By using this new method, scientists could directly measure the force, stress, and pressure underneath liquid drops as they hit surfaces. They found that the force exerted by a droplet spreads out with the impacting drop. Plus, the speed at which the droplet spreads out exceeds the speed of sound at short times, creating a shock wave across the surface.
When the droplet hits a hard surface, it acts as a small bomb. It releases its impact energy explosively and gives it the force necessary to erode surfaces over time.

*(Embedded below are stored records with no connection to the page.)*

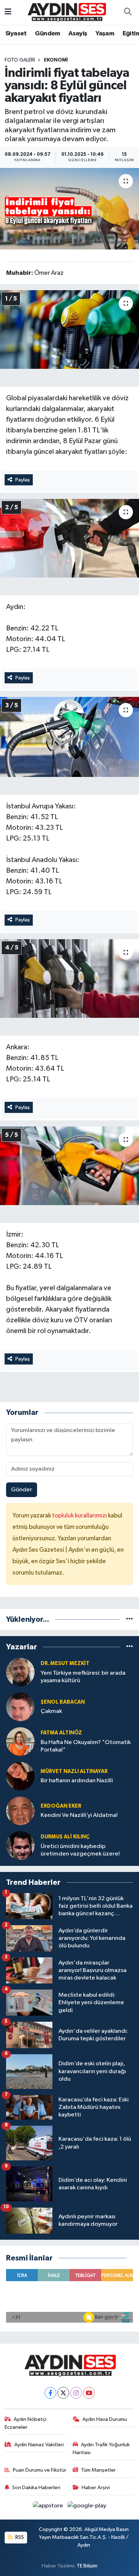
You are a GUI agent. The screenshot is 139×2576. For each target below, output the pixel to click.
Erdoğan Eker (61, 1806)
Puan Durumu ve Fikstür (39, 2470)
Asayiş (77, 33)
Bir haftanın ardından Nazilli (77, 1781)
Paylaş (22, 479)
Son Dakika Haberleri (36, 2487)
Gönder (21, 1490)
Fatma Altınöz (61, 1732)
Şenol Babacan (63, 1702)
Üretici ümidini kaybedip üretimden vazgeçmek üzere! (80, 1850)
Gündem (47, 33)
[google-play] (87, 2507)
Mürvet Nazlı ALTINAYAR (74, 1771)
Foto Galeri (20, 60)
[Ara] (127, 12)
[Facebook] (50, 2393)
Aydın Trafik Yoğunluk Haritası (101, 2448)
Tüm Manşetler (98, 2470)
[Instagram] (76, 2393)
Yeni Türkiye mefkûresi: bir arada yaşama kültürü (83, 1677)
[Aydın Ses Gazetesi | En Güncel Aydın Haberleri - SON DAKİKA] (66, 12)
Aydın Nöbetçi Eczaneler (26, 2423)
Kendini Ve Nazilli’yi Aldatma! (79, 1815)
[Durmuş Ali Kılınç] (20, 1845)
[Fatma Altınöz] (20, 1741)
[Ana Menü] (8, 12)
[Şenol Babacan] (20, 1707)
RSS (19, 2537)
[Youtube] (89, 2393)
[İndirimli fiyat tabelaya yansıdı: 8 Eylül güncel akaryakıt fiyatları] (69, 209)
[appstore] (48, 2507)
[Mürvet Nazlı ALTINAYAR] (20, 1776)
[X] (63, 2393)
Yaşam (105, 33)
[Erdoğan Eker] (20, 1811)
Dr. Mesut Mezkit (65, 1663)
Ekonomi (56, 60)
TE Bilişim (87, 2565)
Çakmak (51, 1711)
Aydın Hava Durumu (104, 2419)
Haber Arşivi (96, 2487)
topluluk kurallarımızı (80, 1515)
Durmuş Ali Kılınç (65, 1836)
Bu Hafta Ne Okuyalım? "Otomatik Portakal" (86, 1746)
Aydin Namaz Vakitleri (39, 2444)
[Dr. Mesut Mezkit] (20, 1672)
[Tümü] (129, 1619)
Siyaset (16, 33)
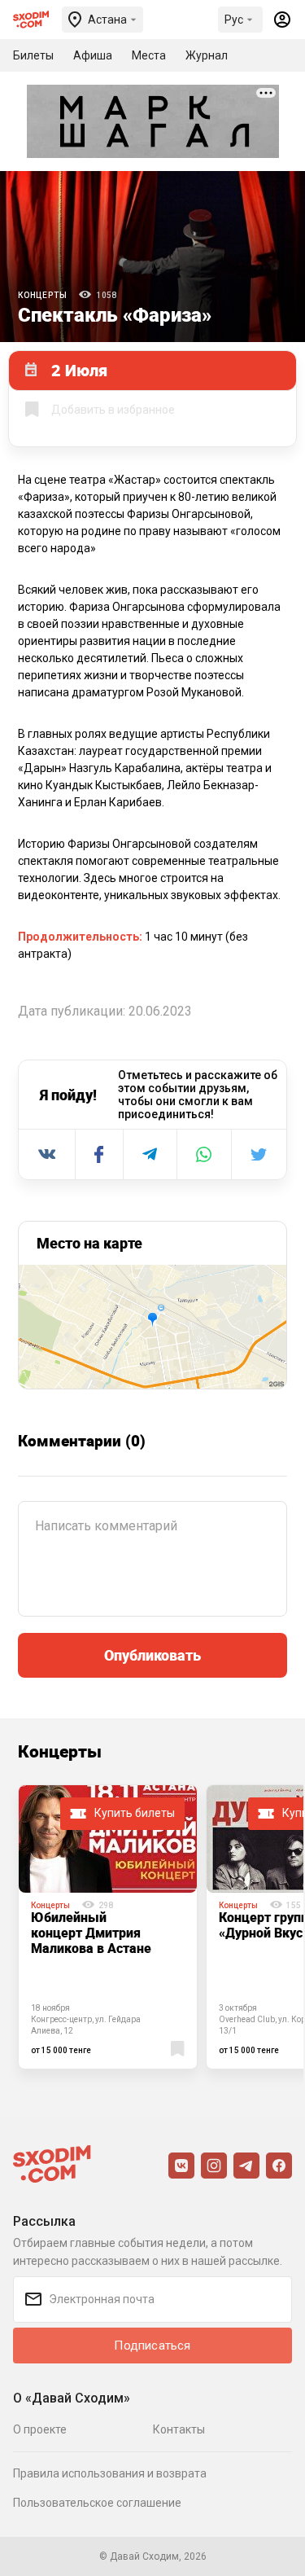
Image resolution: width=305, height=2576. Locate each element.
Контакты (179, 2429)
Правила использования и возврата (110, 2473)
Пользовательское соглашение (97, 2502)
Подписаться (152, 2345)
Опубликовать (152, 1655)
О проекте (40, 2429)
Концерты (42, 295)
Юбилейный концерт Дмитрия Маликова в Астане (91, 1932)
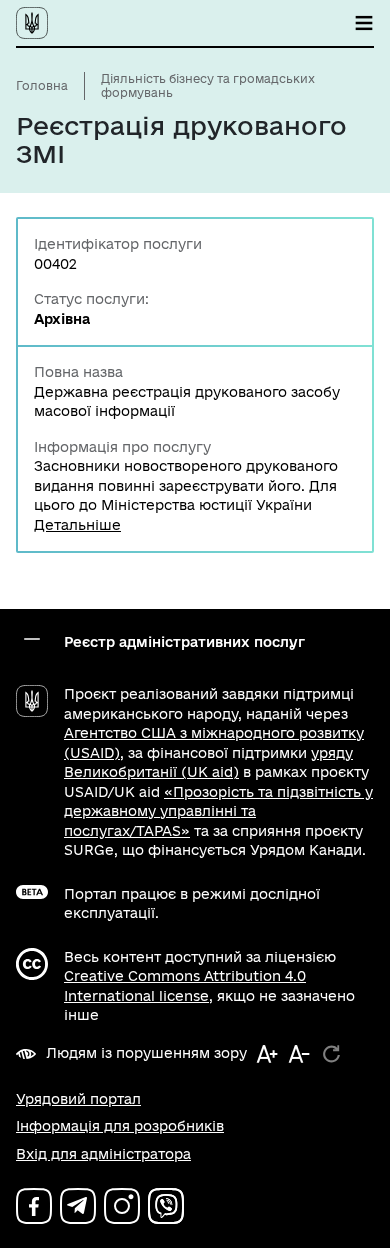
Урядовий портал (78, 1099)
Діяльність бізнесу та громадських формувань (208, 85)
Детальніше (77, 525)
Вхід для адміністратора (103, 1154)
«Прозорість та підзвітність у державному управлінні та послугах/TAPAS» (218, 811)
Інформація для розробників (120, 1126)
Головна (42, 85)
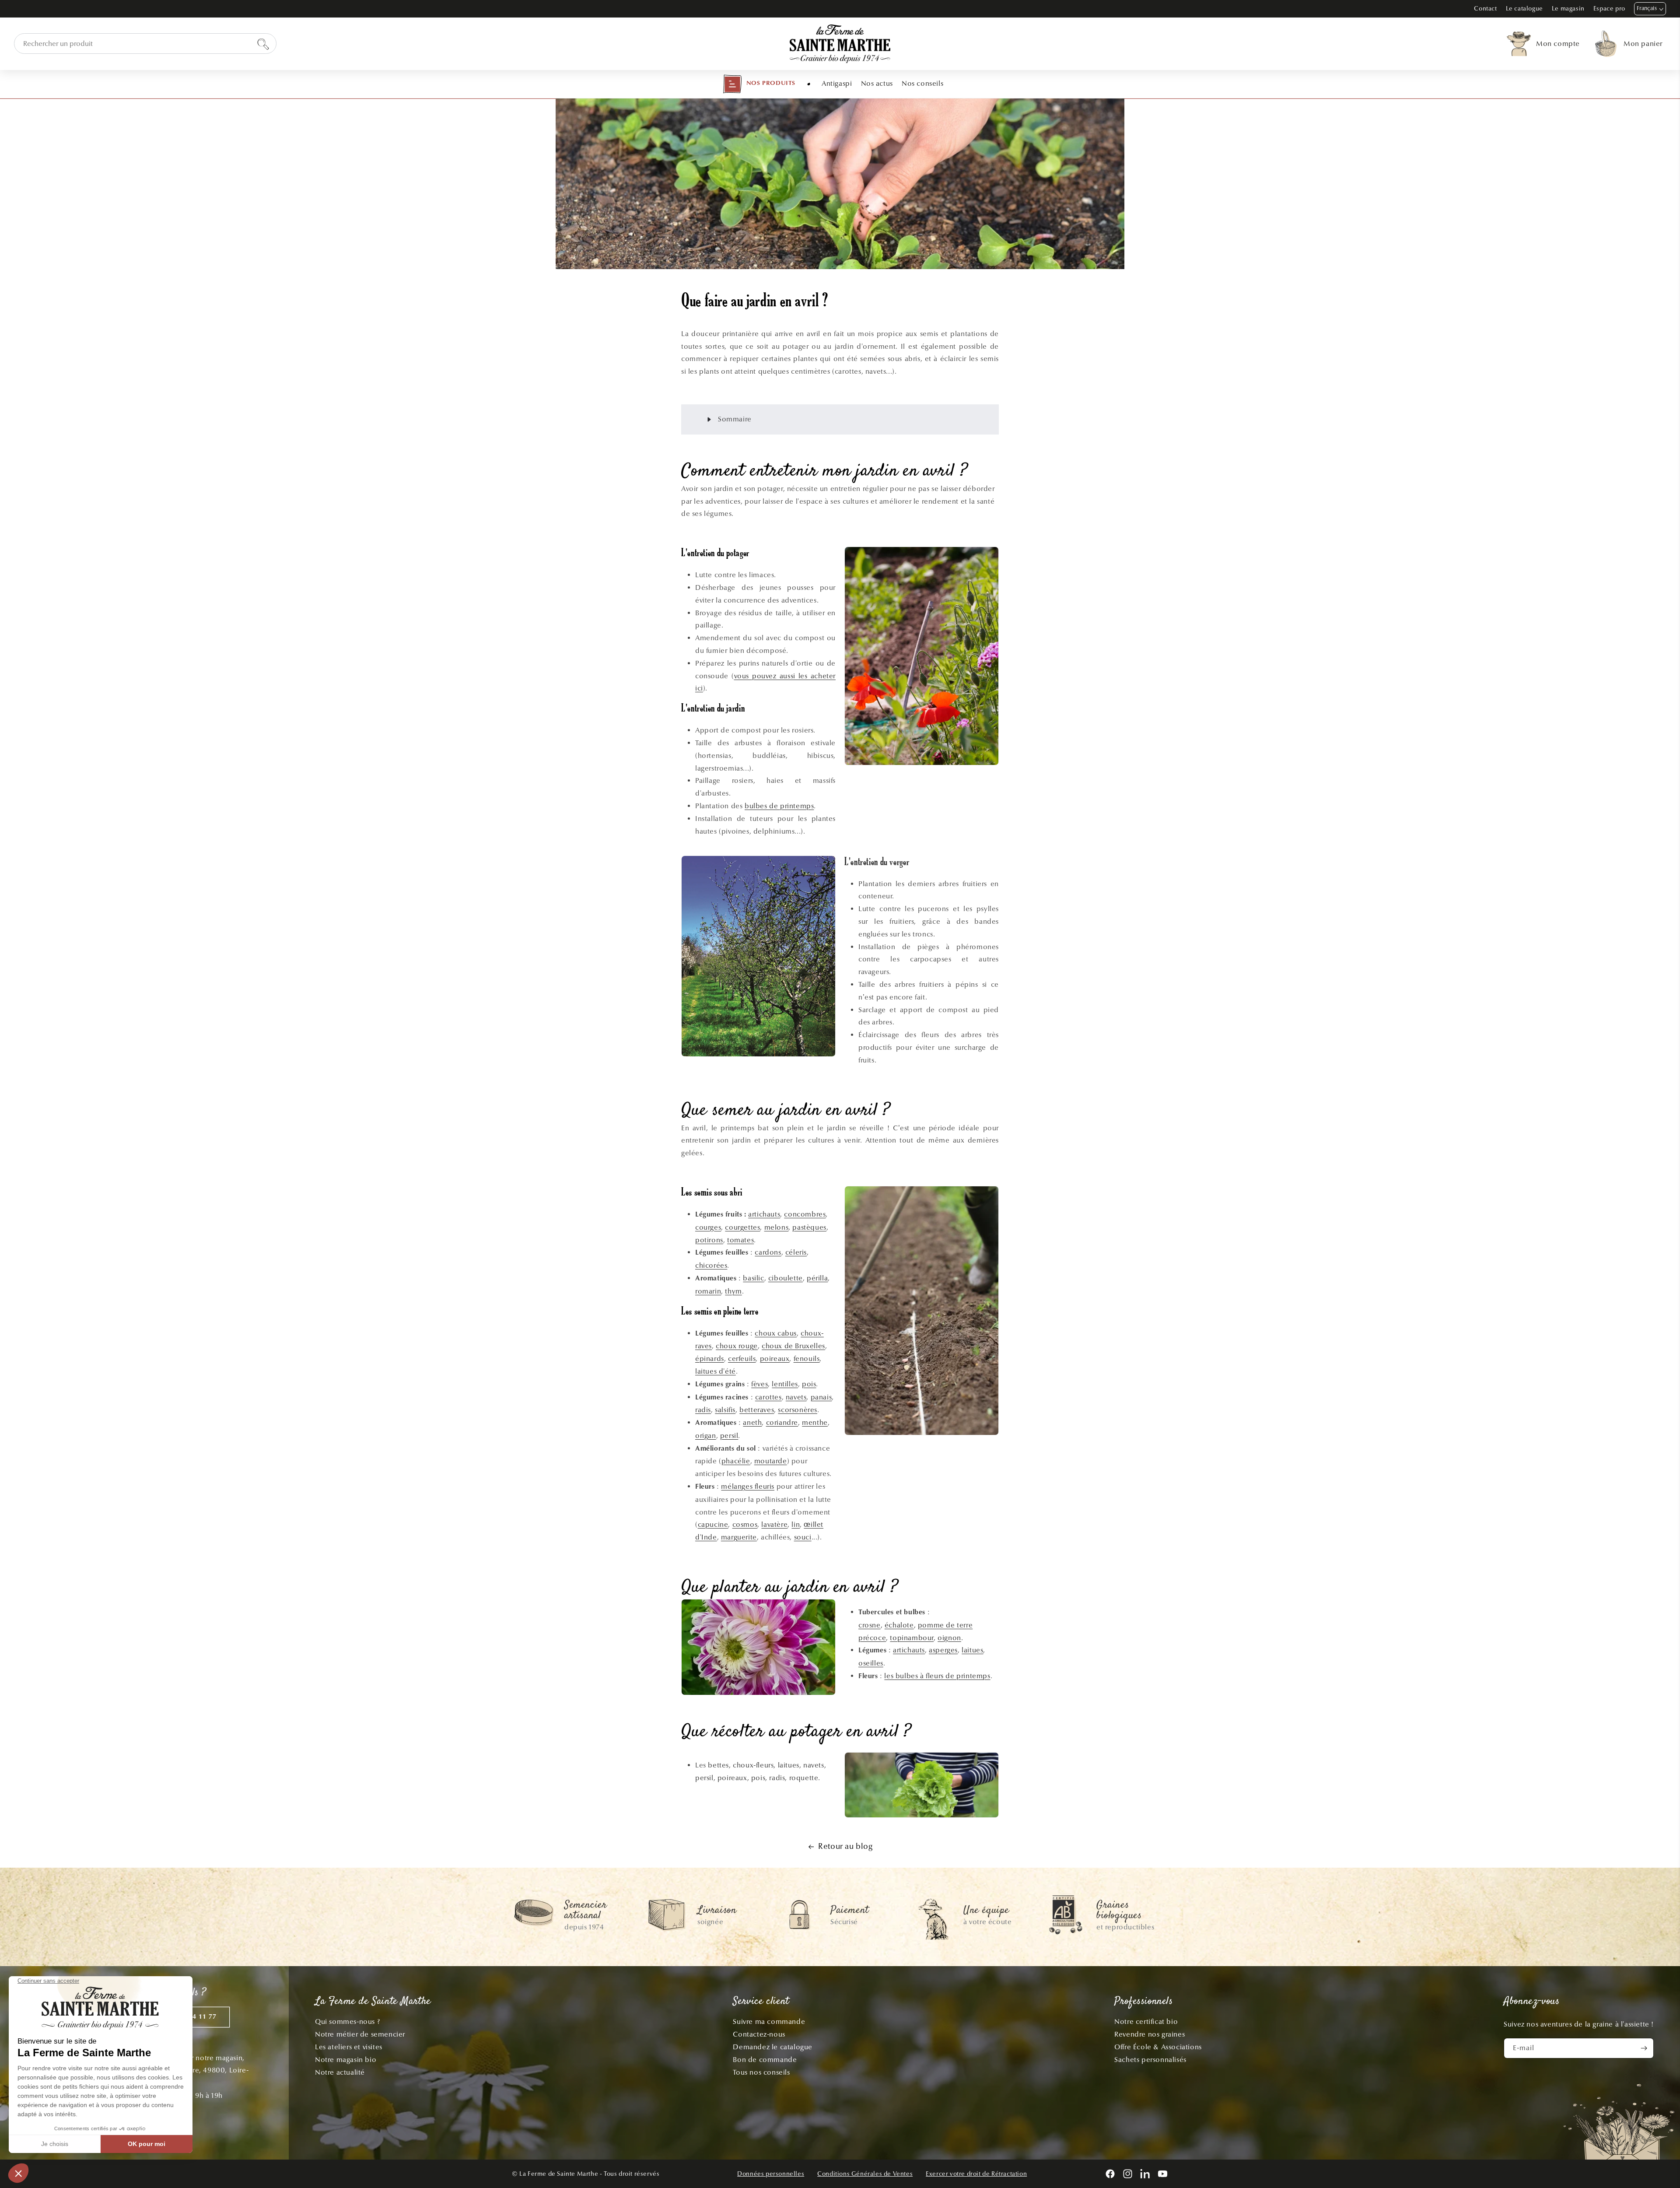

Xiang Cheng, senior author of the paper and an associate professor in the University of Minnesota Department of Chemical Engineering and Materials Science, said, “There are similar sayings in eastern and western cultures that ‘Dripping water hollows out a stone.’ Such sayings intend to teach a moral lesson: ‘Be persistent. Even if you’re weak, when you keep doing something continuously, you will make an impact.'”
“But, when you have something so soft like droplets hitting something so hard like rocks, you can’t help wondering, ‘Why does the drop impact cause any damage?’ That question is what motivated our research.”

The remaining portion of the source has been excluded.